Task statement:
Starting at the line that contains "Choose Google Gemini 2.5 model", write out each line through the end of the data below, exactly as it stands. Skip any pictures.

Data supplied:

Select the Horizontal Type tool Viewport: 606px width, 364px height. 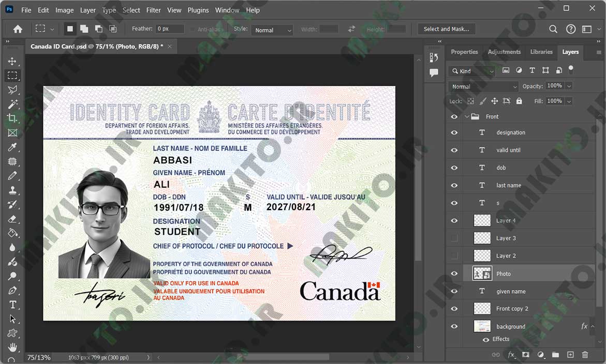click(12, 305)
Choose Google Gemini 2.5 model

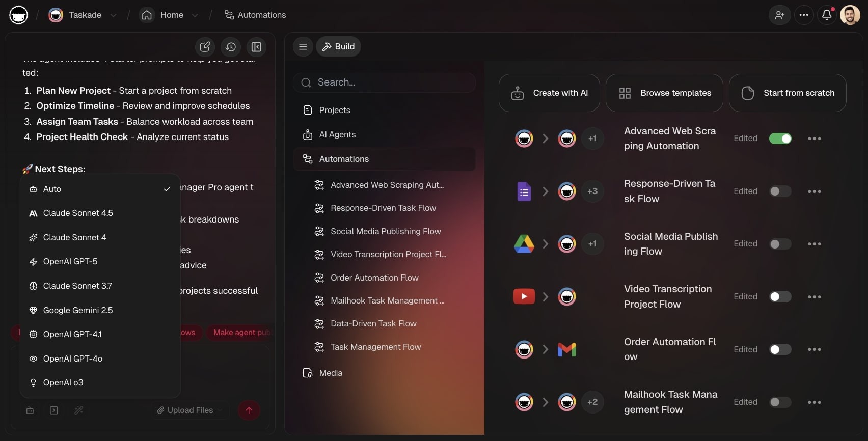(78, 310)
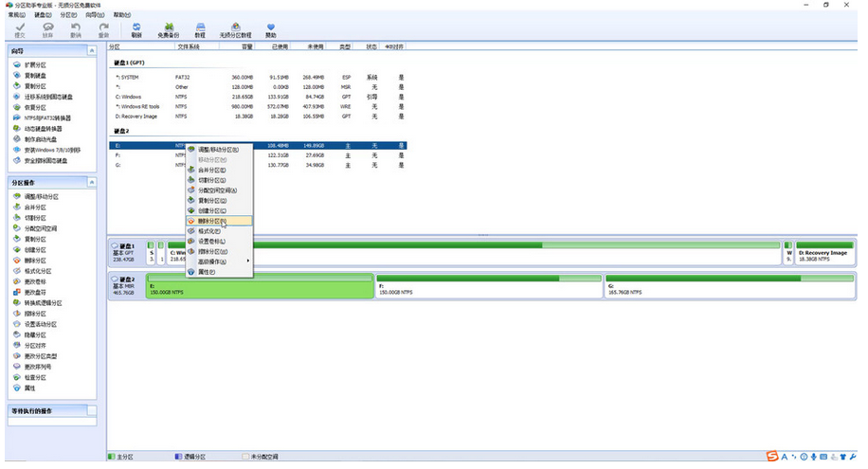Image resolution: width=868 pixels, height=469 pixels.
Task: Collapse the 分区操作 panel header arrow
Action: coord(91,181)
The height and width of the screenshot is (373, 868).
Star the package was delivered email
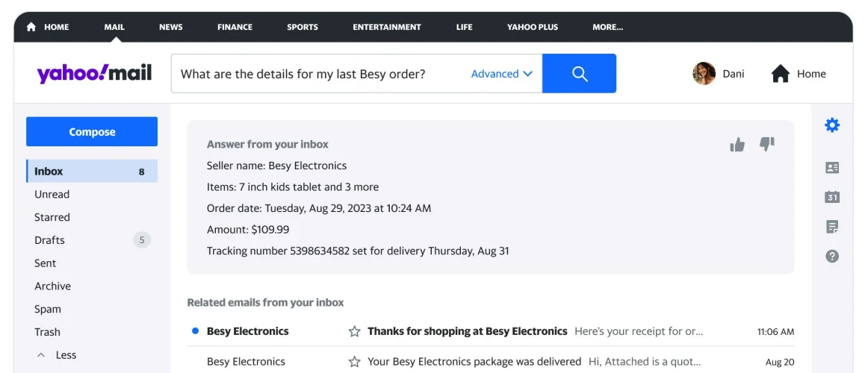354,362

Task output:
Choose Google Gemini 2.5 model

(78, 310)
Image resolution: width=868 pixels, height=469 pixels.
Task: Collapse the 分区操作 panel header arrow
Action: coord(91,181)
The height and width of the screenshot is (373, 868).
Star the package was delivered email
354,362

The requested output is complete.